Die Wälder sind voll von Traumgetier.
Wenn ich nur wüsste, wer immer so schreit.
Weiß nicht einmal, ob es regnet oder schneit,
ob du erfrierst auf dem Weg zu mir –
Der Schweizer Schriftsteller und Buchdrucker Alexander Xaver Gwerder (1923 bis 1952) hat die Entfremdung von sich und der Welt zum Thema seiner Gedichte gemacht. Sein Leben war eine kontinuierliche Rebellion gegen das spießige Bürgertum und dessen Ordnungsvorstellungen, mit widersprüchlichen Konsequenzen: Zeitweise ein Hitler-Bewunderer, protestierte er nach dem Krieg gegen den Militärdienst, führte eine konfliktreiche Ehe und versuchte sich 1952 gemeinsam mit seiner 19-jährigen Geliebten in Südfrankreich umzubringen ‒ sie überlebte, Gwerder starb mit 29 Jahren.

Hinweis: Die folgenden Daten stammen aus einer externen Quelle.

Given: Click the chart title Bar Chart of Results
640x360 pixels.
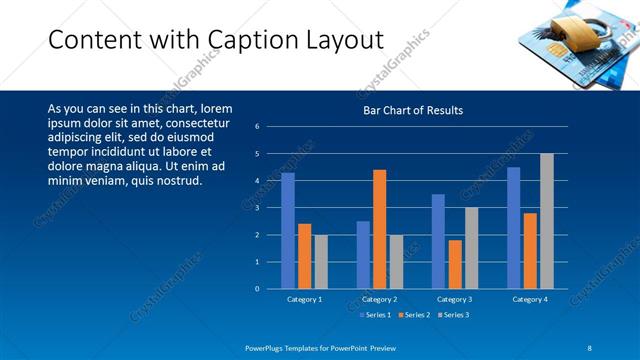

»Ich geh unter lauter Schatten«, der Titel von Gwerders oben zitiertem Gedicht, steht auch über einem Musiktheater-Projekt bei der Ruhrtriennale. Das tragische Schicksal des Dichters spielt dabei keine zentrale Rolle ‒ aber es ist für die Regisseurin Elisabeth Stöppler und das Festivalteam eine Anregung, sich noch einmal mit dem Thema Tod zu beschäftigen. Schon 2021 wurden die numinosen, grotesken, gewaltsamen oder schicksalhaften Aspekte des Todes von unterschiedlichen theatralen Seiten beleuchtet. In dieser Saison dominiert das Motiv der Schwellenüberschreitung und die Frage, welche Welt uns jenseits der bekannten und manchmal unerträglich gewordenen Erfahrungen erwartet. Wobei es für die Musikdramaturgin Barbara Eckle diesmal weniger um Schrecken, Schuld und Sühne geht: »In diesem Jahr wird schöner gestorben oder versöhnlicher oder auch mit einem offeneren Ende.« Und welche menschliche Ausdrucksform könnte die nicht-erfahrbare Dimension des Lebens ‒ nämlich sein Ende ‒ besser mit Sinn und Sinnlichkeit versehen als die Kunst?
Grenzerfahrungen
Im Musiktheater »Ich geh unter lauter Schatten« erklingen mehrere Konzertwerke über Grenzerfahrungen. Im Zentrum stehen die Quatre chants pour franchir le seuil (Vier Gesänge zur Überschreitung der Schwelle), ein Gesangszyklus für Sopran und Ensemble des Franzosen Gérard Grisey, der 1998 mit 52 Jahren an einem Aneurysma starb. Jahrzehnte lang hatte Grisey eher »abstrakt« komponiert und auf höchst brillante Weise die wissenschaftliche Frequenzanalyse von Klängen in davon abgeleitete, faszinierende »„espaces acoustiques« laufen lassen. Dass er ausgerechnet in seinem letzten Werk, den Quatre chants, konkret wurde, ist als Vorahnung und Vorübung der eigenen Schwellenüberschreitung gedeutet worden. »Jeder muss seinen eigenen Tod sterben können«, sagt Barbara Eckle, »man muss das lernen. Und manchmal empfindet man den Tod eben nicht als Fallbeil, nach dem alles zu Ende ist, sondern als eine Öffnung, als einen Weg ins Licht.«
Die Lichtmetapher erscheint bei Grisey im zweiten Gesang nach fragmentarisch erhaltenen Inschriften auf ägyptischen Sarkophagen. Aber auch das Hand-Anlegen ans eigene Leben spielt eine Rolle. Und zuletzt, in einem zarten Wiegenlied, steht einmal mehr die Erhellung nach dem Dunkel: »Ich öffnete ein Fenster, und das Tageslicht fiel auf meine Wange …« Die Regisseurin Elisabeth Stöppler will den Gesangspart der Quatre chants auf vier Sängerinnen verteilen, die auf ihren Wanderungen durch den hohen Saal 1 der Bochumer Jahrhunderthalle jeweils ihren individuellen Tod erleben; der Bühnenbildner Hermann Feuchter hat dafür Stege vorgesehen, die ins Reich der Schatten führen.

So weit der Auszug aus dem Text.